> _LISTED RECORDS_:
━━━━━━━━━━━━━━━━━━━━

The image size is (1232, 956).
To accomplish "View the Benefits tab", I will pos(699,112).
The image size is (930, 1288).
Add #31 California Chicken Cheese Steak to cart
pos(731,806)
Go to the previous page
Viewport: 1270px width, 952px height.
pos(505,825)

━━━━━━━━━━━━━━━━━━━━

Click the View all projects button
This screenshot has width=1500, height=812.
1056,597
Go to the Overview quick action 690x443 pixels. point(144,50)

━━━━━━━━━━━━━━━━━━━━

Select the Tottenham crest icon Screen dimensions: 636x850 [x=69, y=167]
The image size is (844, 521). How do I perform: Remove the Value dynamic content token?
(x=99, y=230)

━━━━━━━━━━━━━━━━━━━━

> _CHALLENGE_: Quote the records from the line with "The image size is (844, 521)." to the line with "(x=99, y=230)", both included, word for word.

> _WRITTEN SOLUTION_:
The image size is (844, 521). How do I perform: Remove the Value dynamic content token?
(x=99, y=230)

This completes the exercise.